Segment Open

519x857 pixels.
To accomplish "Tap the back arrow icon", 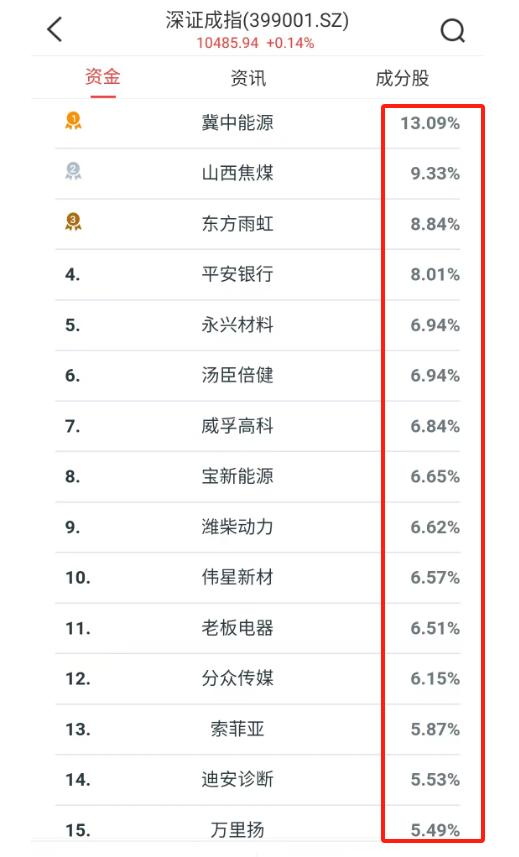I will pyautogui.click(x=55, y=29).
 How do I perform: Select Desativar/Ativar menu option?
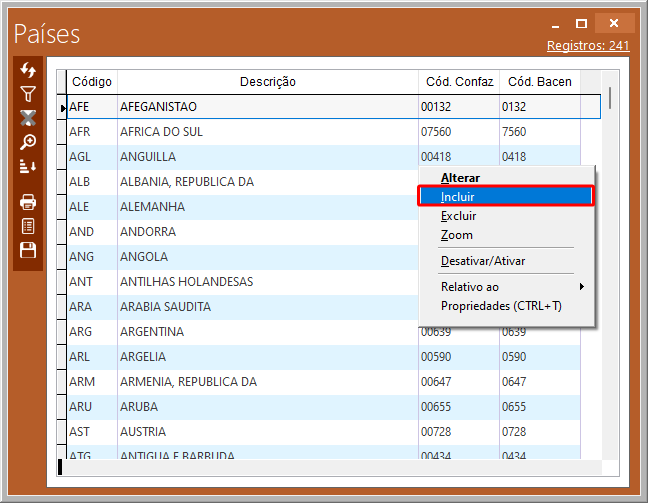(483, 261)
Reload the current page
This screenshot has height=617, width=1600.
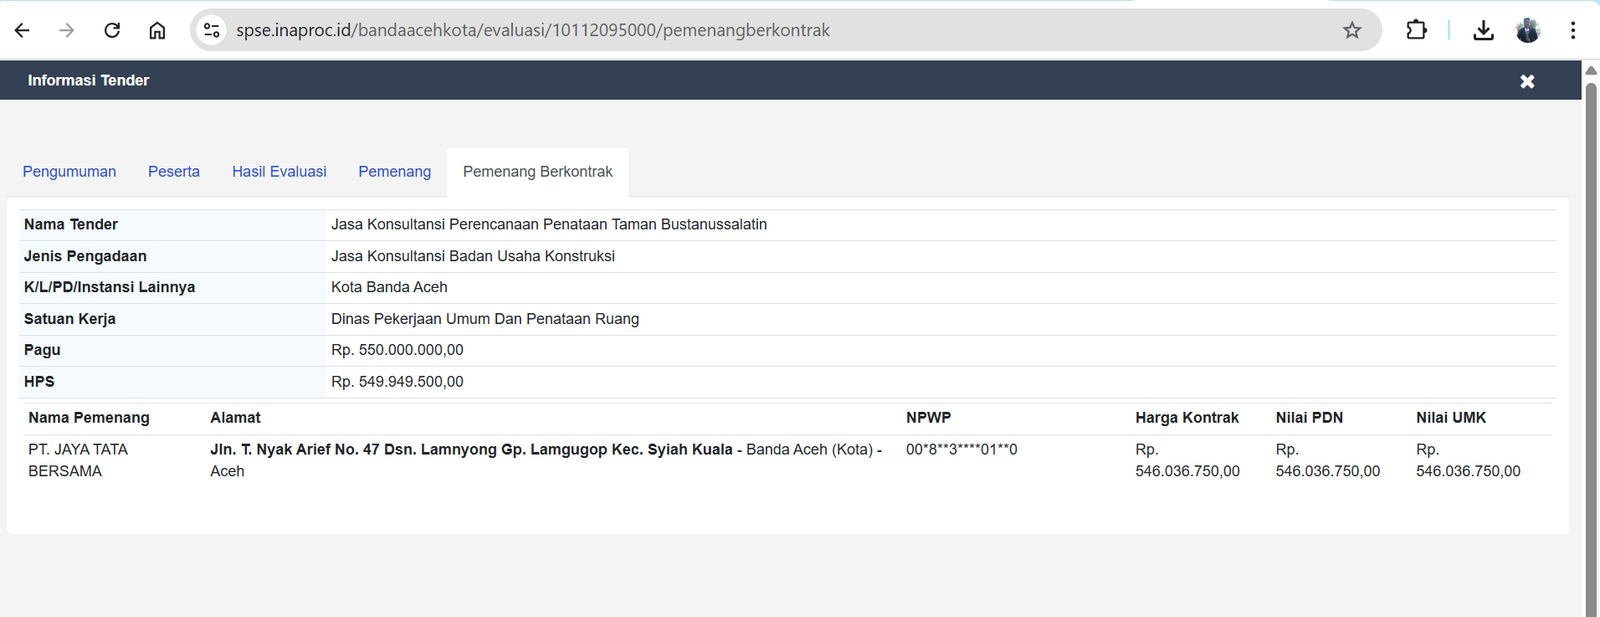pos(112,31)
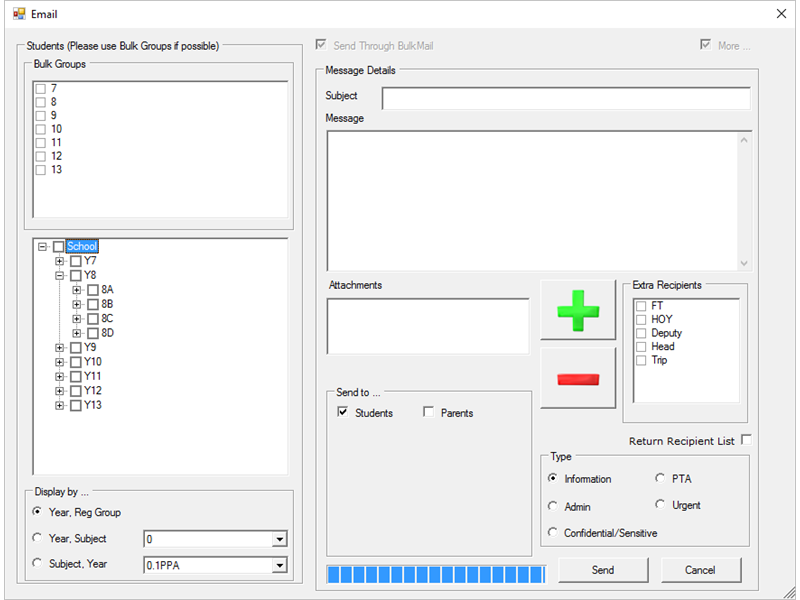This screenshot has width=800, height=600.
Task: Expand the 8A registration group
Action: 77,290
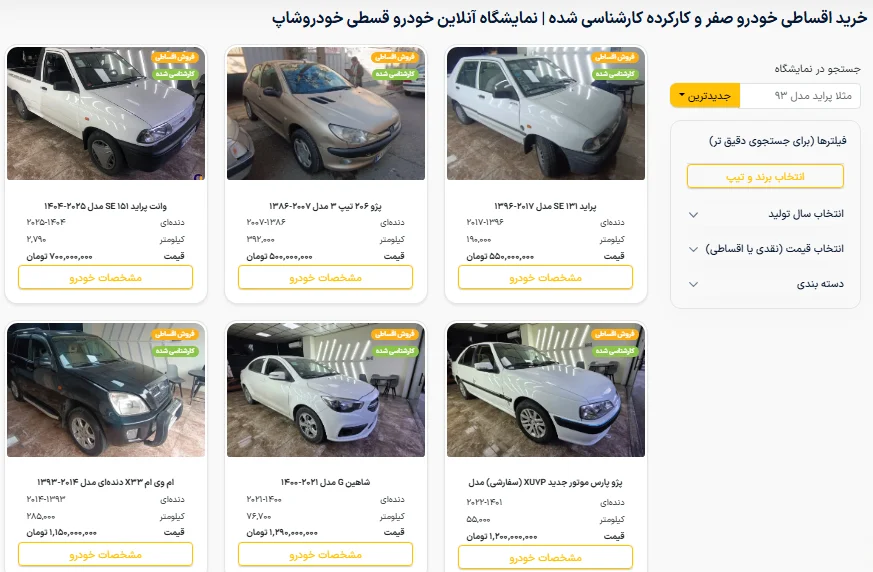The width and height of the screenshot is (873, 572).
Task: Open the dark MVM X33 photo
Action: point(106,390)
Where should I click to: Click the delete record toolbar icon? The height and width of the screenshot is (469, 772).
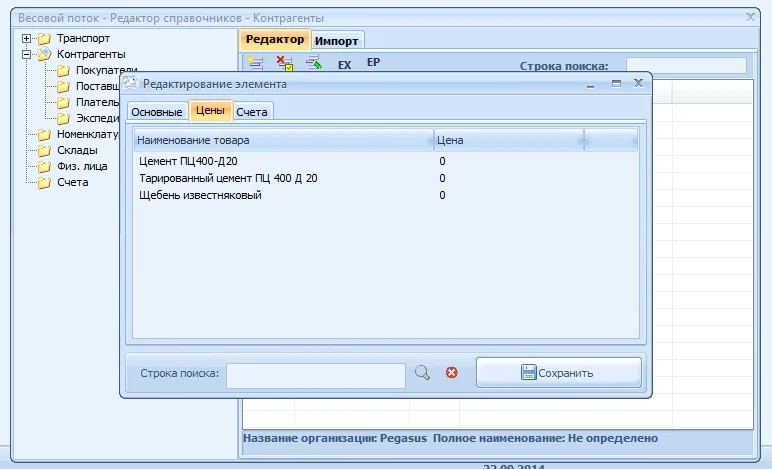coord(284,63)
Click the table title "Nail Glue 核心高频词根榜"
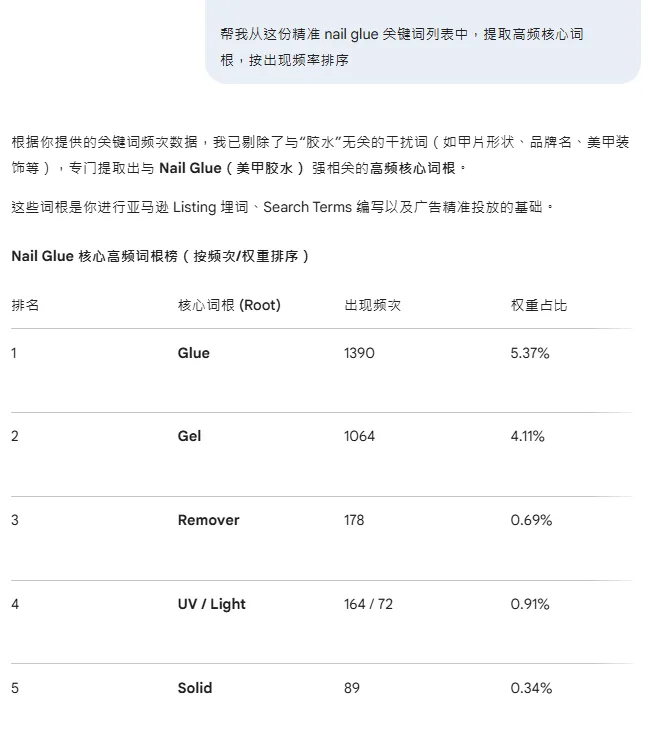 160,256
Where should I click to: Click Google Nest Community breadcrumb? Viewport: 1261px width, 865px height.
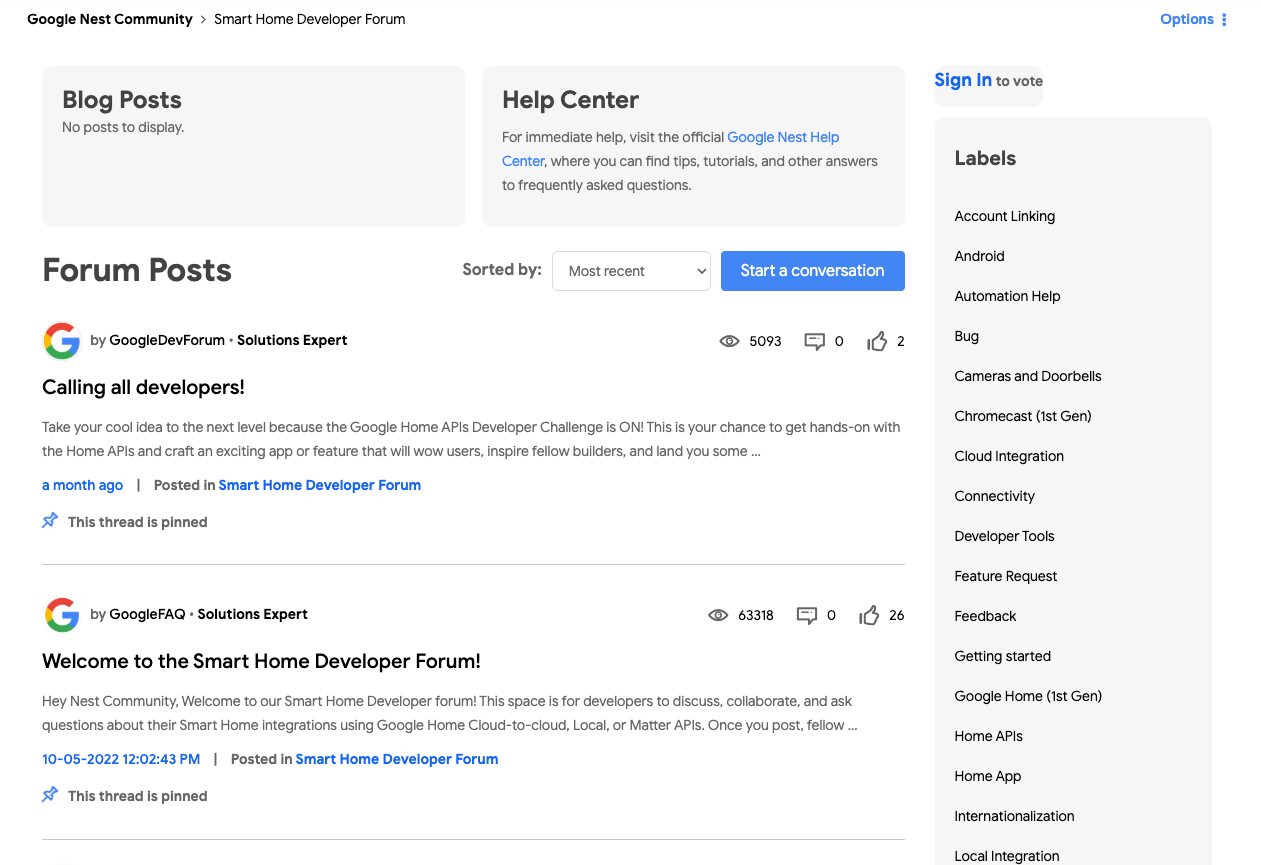point(110,20)
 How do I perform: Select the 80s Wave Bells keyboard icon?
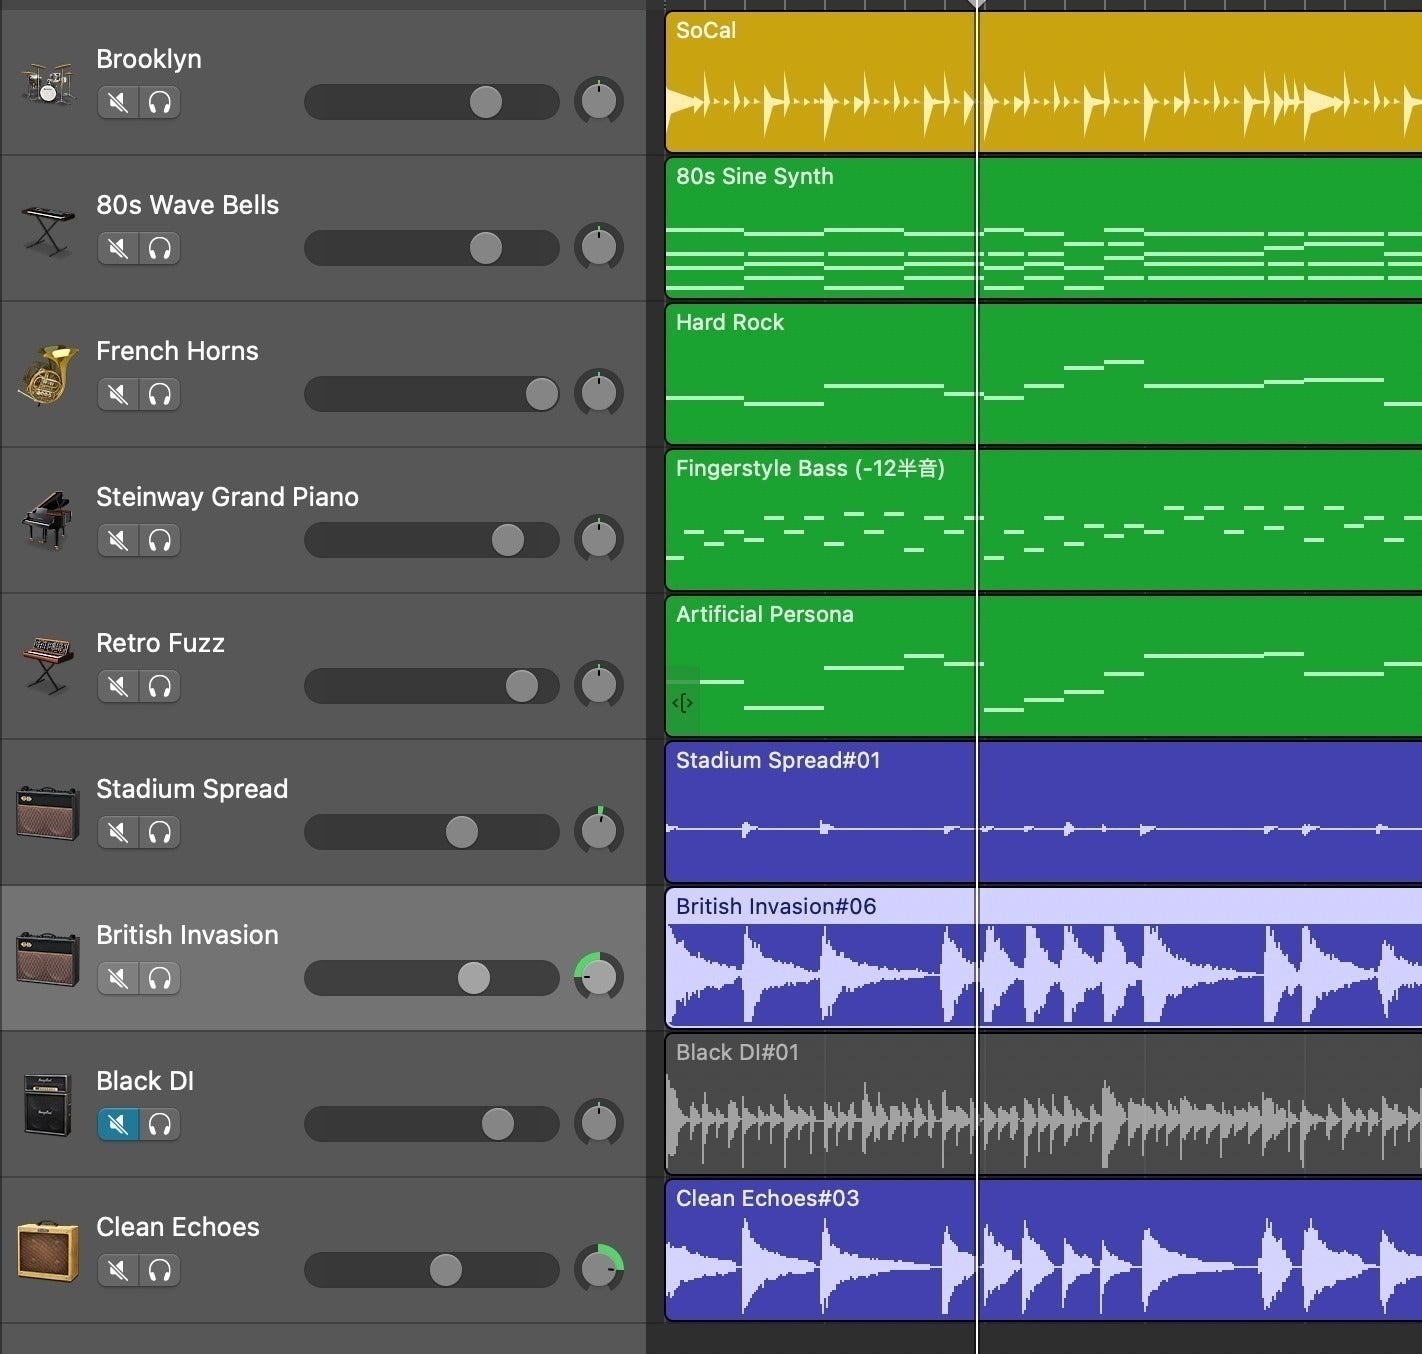pos(47,229)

Segment Closed

Lines before the one containing "Click the table" are not wanted; repeat that line and the rest of the listing exactly, leaving out pictures.

» **OUTPUT**
Click the table title "Nail Glue 核心高频词根榜"
 160,256
Where should I click to: Click Google Nest Community breadcrumb? Viewport: 1261px width, 865px height.
point(110,20)
 How do I perform: Select the 80s Wave Bells keyboard icon?
pos(47,229)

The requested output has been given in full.